** PROBLEM STATEMENT **
Pull every line holding the word "agent" from the data below and copy it.

** DATA TO USE **
▼▼▼

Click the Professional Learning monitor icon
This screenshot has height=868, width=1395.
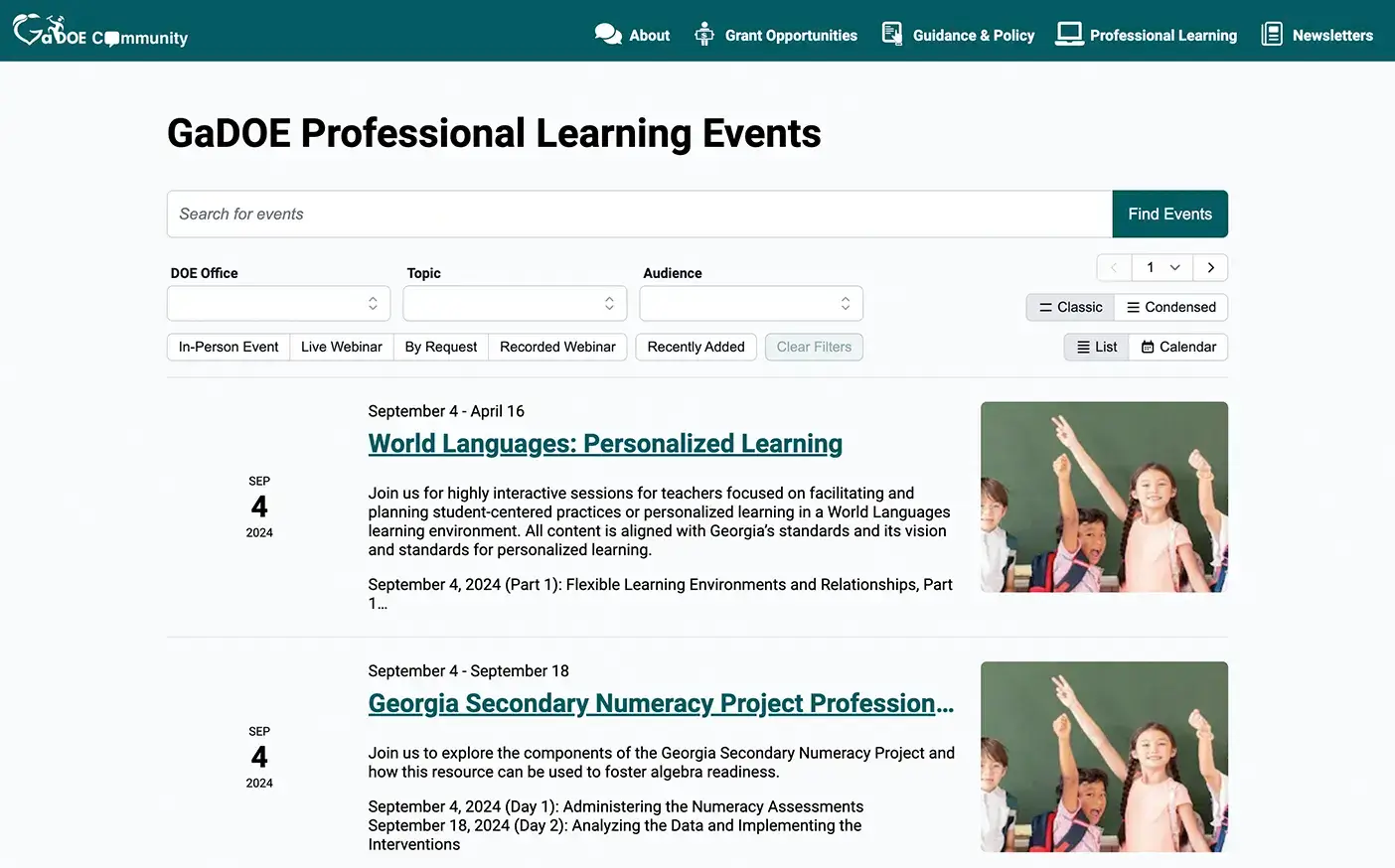point(1068,33)
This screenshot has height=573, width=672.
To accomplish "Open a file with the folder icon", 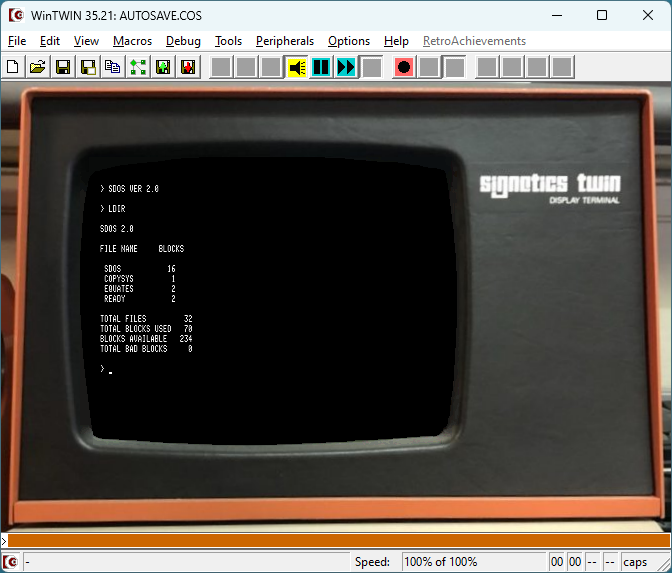I will click(x=38, y=67).
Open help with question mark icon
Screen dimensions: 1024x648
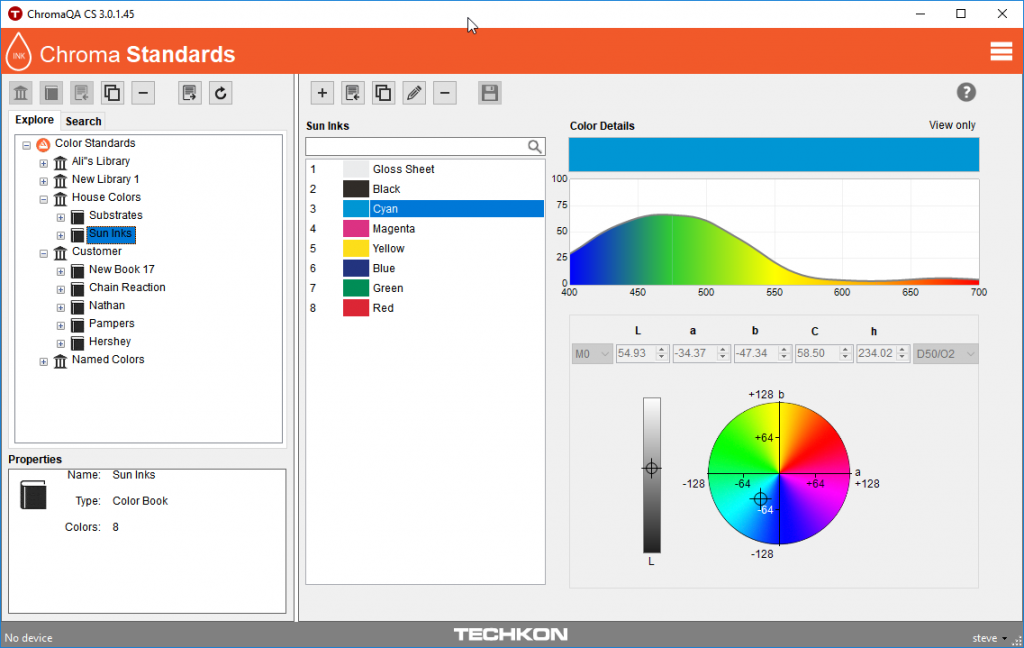coord(966,92)
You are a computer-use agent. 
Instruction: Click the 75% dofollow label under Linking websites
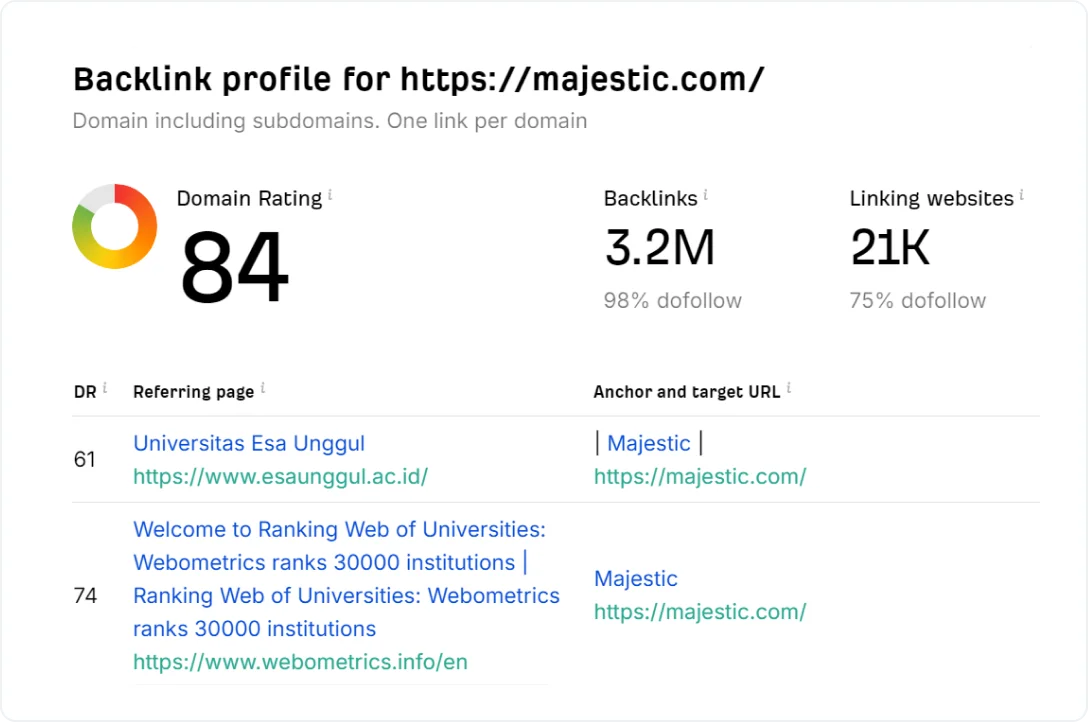(x=917, y=300)

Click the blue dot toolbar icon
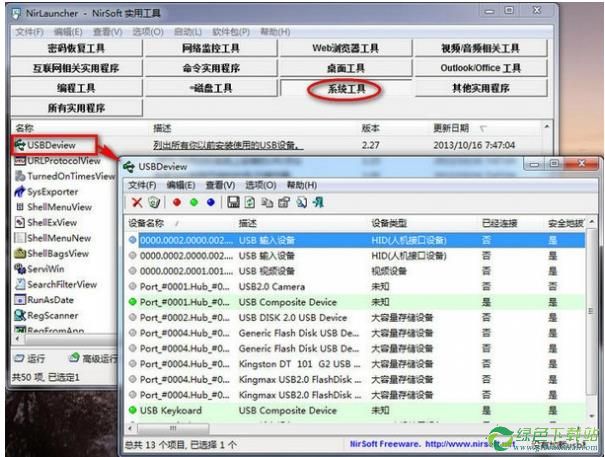pos(210,202)
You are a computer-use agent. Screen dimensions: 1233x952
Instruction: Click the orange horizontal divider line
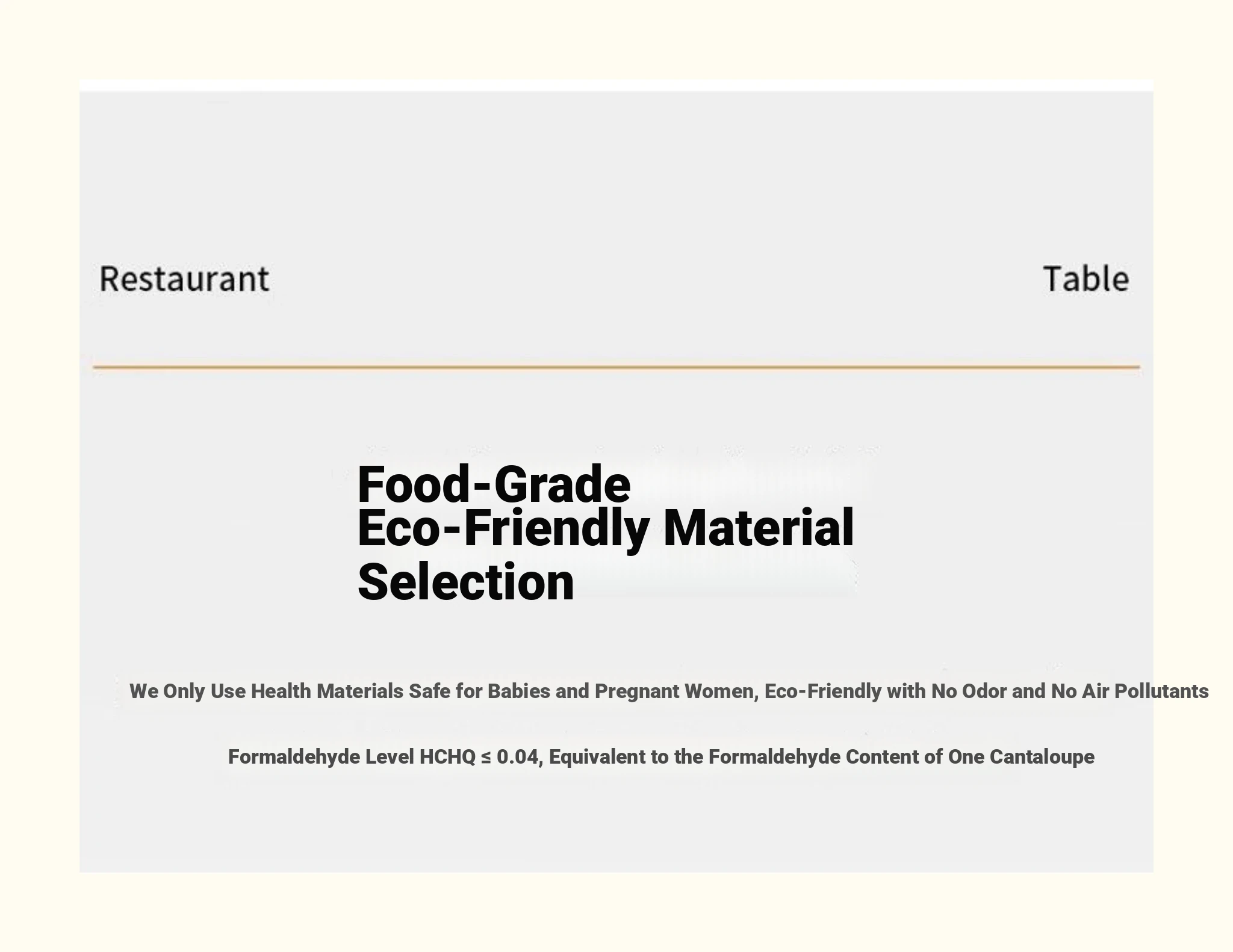coord(616,366)
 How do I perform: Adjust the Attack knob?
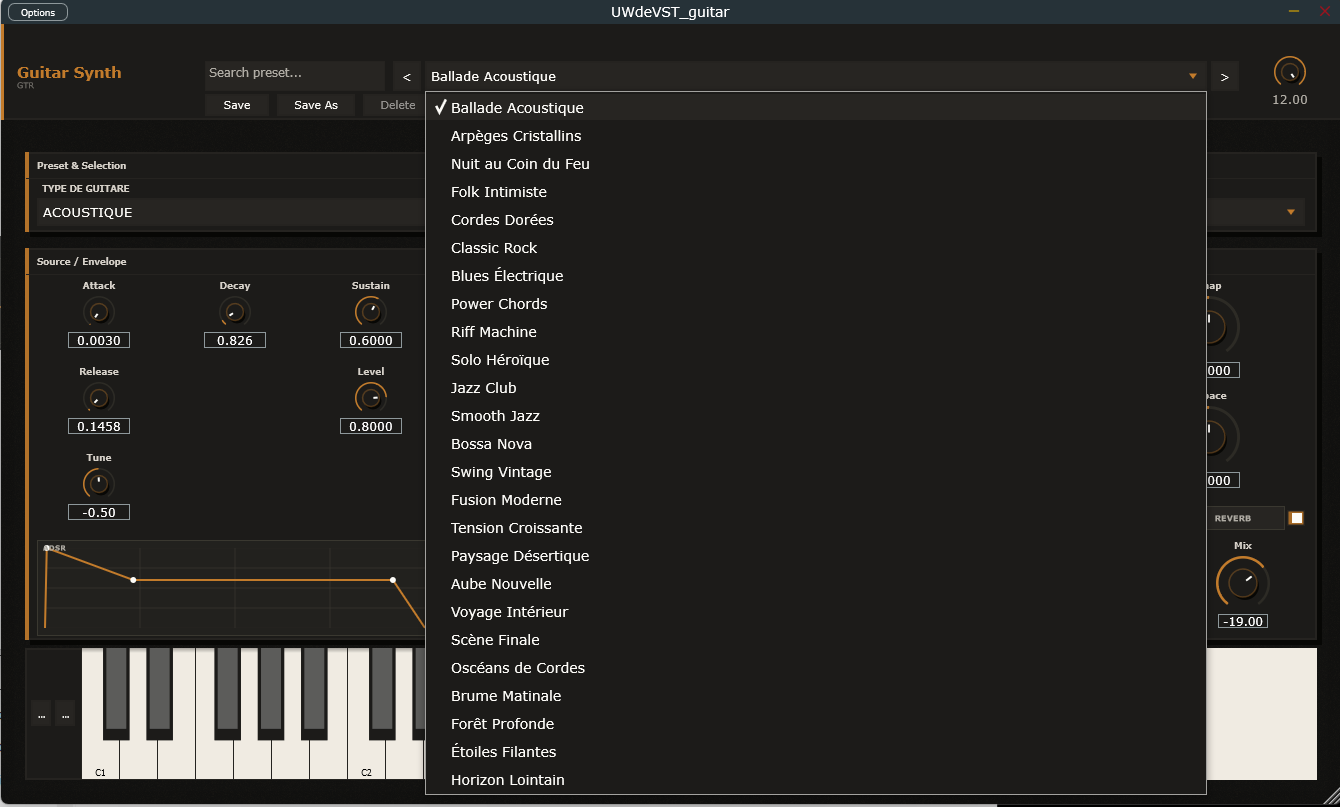pos(98,311)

▲▲▲

** OUTPUT BELOW **
You are a computer-use agent. 
You are a computer-use agent. Screen dimensions: 1233x952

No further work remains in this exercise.